Work starts on town centre anchor as Whitehill & Bordon regeneration shifts up a gear
Spades are in the ground for a new 16,000 sq ft Sainsbury's in Whitehill & Bordon, a visible sign that the town centre project is moving from plans to delivery. On a former Army site that has already seen 2,400 homes built by the Defence Infrastructure Organisation (DIO) and its partners, the supermarket is set to open in summer 2026 and support around 75 jobs.
The official groundbreaking in June 2025 drew council leaders, development partners, local business owners and residents. Construction work began after Easter and will now run through the rest of the year. The store will include an Argos click & collect service, folding general merchandise into the weekly shop and bringing a mainstream retailer into the heart of the new town centre.
Cllr Andy Tree, EHDC Deputy Leader and Portfolio Holder for the Whitehill & Bordon area, who also leads Whitehill Town Council, summed up the mood: "Having announced they were coming to Whitehill & Bordon in 2024, I am delighted to celebrate the start of the building work by taking part in the breaking ground ceremony. I look forward to welcoming Sainsbury's to Whitehill & Bordon when the store opens, including the Argos click & collect. Fellow local residents want to see delivery of facilities and this is a very positive step forward. Thank you to all those who work behind the scenes who have driven this project to fruition."
The supermarket is billed as the cornerstone of the emerging town centre. That matters because anchor stores set the pace: they draw regular footfall, help nearby independents trade throughout the week, and give confidence for other units to open. The timing aligns with upgrades at The Shed—already a go-to for dining and entertainment—which have been completed, and with a new local taskforce created to speed up delivery across the site.

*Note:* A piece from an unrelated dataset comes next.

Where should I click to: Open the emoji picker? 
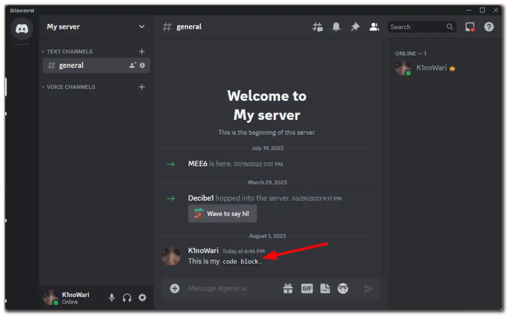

What the new store brings—and what’s next
At 16,000 sq ft, the store sits in the mid-sized bracket—big enough for a full grocery offer without becoming an out-of-town box. Expect the usual fresh food counters, bakery space, household essentials and a modest non-food range, with Argos click & collect acting as a bridge to wider products. Final fit-out details will be confirmed closer to opening, but the format is designed to serve weekly family shops as well as quick top-ups.
Around 75 jobs are forecast across customer service, stock, bakery and specialist departments, plus roles tied to Argos operations. Employers typically recruit a mix of full-time and part-time positions, with training provided ahead of opening. Hiring is likely to ramp up in the months before launch, and schemes that encourage local applicants—especially younger jobseekers and returners—are expected to feature.
Site preparation after Easter cleared the way for groundworks and utilities. The next visible phases should include the steel frame going up, weatherproofing the shell, and interior fit-out. If the schedule holds, major construction will run through late 2025, with commissioning and staff training in spring 2026 ahead of a summer opening.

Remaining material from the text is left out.